▸ Document extract

○ ○ ○ ○ ○ ○ ○

The troubled last year provided unexpected opportunities to demonstrate that geographic information systems (GIS) in general and the cloud-based ArcGIS technology in particular offer tools and data that can inform and enrich virtually any professional field. In the early weeks of the ongoing pandemic, Samford University geography professor Jonathan Fleming used ArcGIS to create a COVID-19 Data Dashboard for the state of Alabama. That site alone has been viewed more than 500,000 times, and it’s only one of many such projects. “The explosion of data dashboards in the COVID era, full of incredible maps and data visualizations, has been largely facilitated by web-GIS technology,” Fleming said. “Now that people have seen so many examples of the power of spatial data, there’s a demand across numerous disciplines for graduates that know how to build these dashboards and other web mapping apps.” To address that demand, Fleming and his Samford geography colleagues have secured campus-wide access to ArcGIS and are actively promoting its use through workshops, lectures and project advising.
ArcGIS is already used extensively in Samford’s geography program, with applications ranging from multimedia StoryMaps produced by students in Jennifer Speights-Binet’s Urban Geography course to the in-depth individual projects of advanced geography majors. The latter work has included Davis Ebbert’s use of drone-collected 3D imagery to assess the suitability of solar panels on Samford’s campus, and Sarah Grumulaitis’ effort to document Birmingham-area food deserts and suggest strategic placement of urban gardens. The department also offers an undergraduate GIS certificate and a graduate certificate in GIS associated with Samford’s environmental management program.
History professor Annie DeVries is among those who have found the technology to be a uniquely rewarding part of teaching and continued scholarly growth. In her case, it has been especially helpful in an ongoing public history project to document the majority African American community of Rosedale, near Samford’s Homewood, Alabama, campus. “The tools that ArcGIS provides are invaluable for continuing our work on the Rosedale Memory Project during a time when we cannot collect oral history interviews in person or do other kinds of in-person community history events,” DeVries said. Last fall she and student researchers Hannah Atchley and Mary Blake Brock used the technology to create a map based on real estate data, probate records and information on how the community has shifted over time due to changes in zoning. The map not only helps document and communicate the history of Rosedale, but also helps inform local officials. “It’s learning a new skill, applying that to historical understanding, and working on creating something that we hope will be useful to the community,” she said.

○ ○ ○ ○ ○ ○ ○

▸ Stored data
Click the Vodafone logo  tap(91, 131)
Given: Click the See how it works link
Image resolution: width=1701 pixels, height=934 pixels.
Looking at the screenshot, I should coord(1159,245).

○ ○ ○ ○ ○ ○ ○

▸ Problems to work on
(1) In the passage on GIS at Samford University, how many times has Jonathan Fleming's COVID-19 Data Dashboard for Alabama been viewed?
(2) Transcribe the passage on GIS at Samford University, starting with "ArcGIS is already" and going on through "environmental management program.".
You will not need the listing.

▸ Task-by-task solutions
(1) More than 500,000 times.

(2)
ArcGIS is already used extensively in Samford’s geography program, with applications ranging from multimedia StoryMaps produced by students in Jennifer Speights-Binet’s Urban Geography course to the in-depth individual projects of advanced geography majors. The latter work has included Davis Ebbert’s use of drone-collected 3D imagery to assess the suitability of solar panels on Samford’s campus, and Sarah Grumulaitis’ effort to document Birmingham-area food deserts and suggest strategic placement of urban gardens. The department also offers an undergraduate GIS certificate and a graduate certificate in GIS associated with Samford’s environmental management program.